CYBORG FOUNDATION, EL FUTURO YA ESTÁ AQUÍ

La Cyborg Foundation es una plataforma online centrada en la exploración de implantes tecnológicos que amplíen los sentidos humanos. También es un altavoz para el arte cyborg y un dinamizador de los derechos fundamentales de los cyborgs. ¿Suena a peli futurista de Hollywood? Ni hablar. La Cyborg Foundation es muy real. Y hace años que funciona a plena potencia.

Implanta > Adáptate al implante > Evoluciona. Este no es el eslogan de la última película de Hollywood al abordaje de la temática cyborg. Esta es más bien una de las líneas de acción (probablemente la más radical) de la Cyborg Foundation, la plataforma online que trabaja en pos de la investigación, el desarrollo y la promoción de proyectos relacionados con la creación de nuevos sentidos y percepciones a partir de la aplicación de la nueva tecnología en el cuerpo humano. ¿Suena a distopía futurista? Que no. Que ya está aquí.

De hecho, fue en al año 2010 cuando Neil Harbisson y Moon Ribas crearon esta Cyborg Foundation con una misión bien clara: ayudar a todo aquel que desee convertirse en cyborg, además de dar proyección al arte cyborg y defender los derechos fundamentales de los cyborgs. De nuevo, suena a película, pero lo cierto es que esta fundación lleva un buen tiempo trabajando en estas tres coordenadas básicas hilvanadas por un concepto revolucionario: contra la tecnología que te ayuda a conocer, la Cyborg Foundation prefiere explorar la tecnología que te hace sentir.

Esta es la base de un cyborgismo que nada tiene que ver con el archiconocido concepto de Inteligencia Artificial: mientras que en el caso de la AI la inteligencia es creada por la máquina, la Cyborg Foundation aboga por un Sentido Artificial en el que el estímulo es recogido por la tecnología pero la inteligencia es creada por el propio humano. Toma como ejemplos los casos de los fundadores de la fundación: Neil Harbisson tiene un implante que le permite escuchar los colores, mientras que el implante en el brazo de Moon Ribas es un sensor sísmico con el que percibe en forma de vibraciones todos los terremotos del mundo a tiempo real.

Tanto el de Harbisson como el de Ribas son implantes que no son funcionales, sino que buscan nuevas sensibilidades cyborg para entender el mundo de maneras inéditas y originales. Esa es la base, además, de un nuevo arte cyborg en el que el artista explora las fronteras físicas de su cuerpo a través de implantes que le convierten en el único receptor de su propia creación artística. Su labor como artista cyborg es, de esta forma, intentar hacer llegar al resto de humanos cómo un nuevo sentido puede y debe reconfigurar la forma en la que percibimos el mundo a nuestro alrededor.

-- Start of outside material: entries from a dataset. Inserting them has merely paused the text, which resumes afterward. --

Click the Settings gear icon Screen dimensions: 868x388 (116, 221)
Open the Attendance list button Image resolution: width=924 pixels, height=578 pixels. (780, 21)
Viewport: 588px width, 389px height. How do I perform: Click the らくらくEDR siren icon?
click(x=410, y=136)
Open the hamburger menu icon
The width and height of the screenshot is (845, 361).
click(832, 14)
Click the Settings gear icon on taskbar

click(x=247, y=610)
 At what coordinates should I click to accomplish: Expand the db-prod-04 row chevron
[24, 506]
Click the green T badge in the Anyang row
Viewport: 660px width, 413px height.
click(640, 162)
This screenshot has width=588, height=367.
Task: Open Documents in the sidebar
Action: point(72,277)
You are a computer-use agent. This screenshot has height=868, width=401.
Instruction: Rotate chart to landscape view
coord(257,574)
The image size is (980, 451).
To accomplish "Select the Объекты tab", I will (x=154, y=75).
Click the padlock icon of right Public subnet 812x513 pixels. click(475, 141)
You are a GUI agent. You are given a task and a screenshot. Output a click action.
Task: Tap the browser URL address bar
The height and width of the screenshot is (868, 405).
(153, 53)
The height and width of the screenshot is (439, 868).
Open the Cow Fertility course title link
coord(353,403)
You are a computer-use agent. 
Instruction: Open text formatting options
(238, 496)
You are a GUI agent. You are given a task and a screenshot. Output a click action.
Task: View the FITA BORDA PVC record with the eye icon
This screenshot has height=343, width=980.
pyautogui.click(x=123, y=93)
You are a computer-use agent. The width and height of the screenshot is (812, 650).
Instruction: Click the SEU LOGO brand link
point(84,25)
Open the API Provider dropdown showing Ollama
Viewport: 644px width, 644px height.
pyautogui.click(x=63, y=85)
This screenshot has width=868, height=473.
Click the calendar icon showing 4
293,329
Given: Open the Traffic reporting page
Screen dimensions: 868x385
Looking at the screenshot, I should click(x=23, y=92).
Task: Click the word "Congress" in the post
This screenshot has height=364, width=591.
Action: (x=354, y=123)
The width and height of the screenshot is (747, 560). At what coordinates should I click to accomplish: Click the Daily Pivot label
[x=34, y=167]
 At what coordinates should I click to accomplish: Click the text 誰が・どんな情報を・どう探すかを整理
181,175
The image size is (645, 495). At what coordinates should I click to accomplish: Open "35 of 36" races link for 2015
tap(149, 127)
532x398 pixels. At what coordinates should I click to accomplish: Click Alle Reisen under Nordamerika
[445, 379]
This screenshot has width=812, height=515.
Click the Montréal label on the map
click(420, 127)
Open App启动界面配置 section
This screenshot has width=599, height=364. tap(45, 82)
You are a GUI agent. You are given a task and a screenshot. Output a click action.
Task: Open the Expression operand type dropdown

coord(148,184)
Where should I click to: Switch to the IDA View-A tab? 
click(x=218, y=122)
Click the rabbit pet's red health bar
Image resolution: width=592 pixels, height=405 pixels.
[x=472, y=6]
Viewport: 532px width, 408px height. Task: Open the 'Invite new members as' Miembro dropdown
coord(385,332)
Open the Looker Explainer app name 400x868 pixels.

¿La tercera y última coordenada de la Cyborg Foundation? Luchar por los derechos fundamentales de los cyborgs, algo para lo que, en el marco del festival SXSW y en compañía del activista Rich MacKinnon, en el año 2016 ya propusieron oficialmente una lista de Derechos Civiles Cyborg entre los que se encontraba la libertad para el desmontaje del cuerpo o la igualdad para los mutantes. Pero la labor de la Cyborg Foundation es algo que está vivo y que también tiene algo de mutante. Por eso mismo, por ejemplo, uno de los más recientes proyectos de Harbisson y Ribas en compañía de Manel Muñoz (otro cyborg célebre con sensores barométricos instalados en su cuerpo) ha sido la creación de Transpecies Society: una comunidad para las personas que se identifiquen como no humanas. Y esto, esta vez sí, suena a una distopía futura que merece su propio artículo. Pero por ahora, sin embargo, mejor vayamos asimilando la existencia de la Cyborg Foundation.